Wouter ter Maat received 100 thousand dollars, Google’s very first annual Cloud Platform bug-bounty prize by finding a clever container escape and search for bugs.
Google also announced, that then it will be increasing the payouts for annual Google Cloud Platform prizes in its Vulnerability Reward Programme (VRP). It will offer prizes to the top six vulnerability reports in GCP products submitted in 2020 with a cash prize of up to 313,337 dollars. The first place would win 313,337 dollars and the sixth place will end up with a thousand dollars. In order to be eligible, the bug hunters will have to submit a public write-up with the word limit of 31,337 words.
Google Cloud Shell is an interactive shell environment for Google Cloud Platform. It is a Linux with a browser-based front, that allows administrators to use various resources in the Google Cloud Platform.
Ter Maat noticed several issues in the cloud shell, the way it interacts with resources and authentication problems.
“When the Cloud Shell instance is done starting a terminal window is presented to the user,” ter Maat wrote in his write-up published in December. “Noteworthy is the fact that the gcloud client is already authenticated. If an attacker is able to compromise your Cloud Shell, it can access all your GCP resources.”

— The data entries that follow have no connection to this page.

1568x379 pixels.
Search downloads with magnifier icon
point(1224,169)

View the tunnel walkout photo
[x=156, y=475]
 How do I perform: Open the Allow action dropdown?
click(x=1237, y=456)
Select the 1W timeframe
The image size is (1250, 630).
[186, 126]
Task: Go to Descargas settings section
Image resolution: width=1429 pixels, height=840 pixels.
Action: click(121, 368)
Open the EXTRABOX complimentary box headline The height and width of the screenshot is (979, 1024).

The researcher could connect to resources after launching the Cloud Shell, and as very few processes were running he was able to enter a container, escape it and access the full host by examining the file system. “I noticed that there were two Docker UNIX sockets available,” explained ter Maat. “One in ‘/run/docker.sock’, which is the default path for our Docker client running inside the Cloud Shell (Docker inside Docker); the second one in ‘/google/host/var/run/docker.sock.’”
“This second socket was revealed to be a host-based Docker socket, as indicated by its pathname. Anyone who can communicate with a host-based Docker socket can easily escape the container and gain root access on the host at the same time,” the researcher noted, adding that he could do that by just writing a quick script.
“After running it you will find that all containers inside the pod will automatically reboot. Now all containers run in privileged mode,” said ter Maat.
Researchers say, if malicious actors gain control of privileged containers, the possibilities for abuse are seemingly endless. They can view software and exploit their vulnerabilities, codes can be re-written, coin miners can be executed and effectively hidden and much more.